En diálogo con El Repaso, el economista y presidente de la Fundación de Investigaciones Sociales y Políticas (FISIP), Julio Gambina, analizó el impacto de esta iniciativa y cuestionó a quiénes beneficia realmente este sistema de concesiones. En ese sentido, dijo que "Argentina hace rato que no es destino de inversiones externas", y recordó que “durante el gobierno de Macri se esperaba una lluvia de inversiones y eso no llegó nunca, Argentina está fuera del radar”.
Seguido, agregó que “para que esas inversiones externas lleguen, se ofrecieron concesiones fiscales fenomenales, por eso el RIGI ya tiene unas autorizaciones bastante importantes que todavía no se materializan; son inversiones autorizadas, pero que todavía no han desembarcado".

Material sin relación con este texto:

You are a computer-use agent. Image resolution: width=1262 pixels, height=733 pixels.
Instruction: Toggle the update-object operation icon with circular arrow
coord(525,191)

El economista explicó que el Ejecutivo busca desesperadamente estos fondos antes de que finalice su mandato como base para cimentar una posible reelección. En ese escenario “con el Super RIGI intentan que vengan inversiones externas para desarrollar proyectos de industrialización de lo que hoy es la producción y exportación de bienes primarios", detalló, ejemplificando casos como el litio, el gas y el petróleo no convencional.
Sin embargo, Gambina advirtió que este proceso de "industrialización" no está pensado para el bienestar de la población local, sino para el abastecimiento global, marcando una ruptura total con los modelos históricos del país.
"El Gobierno está destruyendo la industria tradicional, preferentemente vinculada al mercado interno, y lo que están pensando es una lógica de nueva industrialización", alertó el presidente de FISIP. A diferencia de los procesos de las décadas de 1930 o 1950 —basados en una lógica desarrollista para el consumo de los propios argentinos—, el modelo actual replica el esquema de los commodities, como la soja.
Uno de los puntos más críticos señalados por el especialista radica en las facilidades que se le otorgan a las corporaciones para retirar sus ganancias del territorio nacional, respondiendo puramente a la lógica capitalista. "El inversor ¿qué quiere? Invertir, explotar, producir, vender y el excedente que obtiene y llevárselo cuando quiera. En el capitalismo no se invierte para satisfacer necesidades, sino para ganar", concluyó.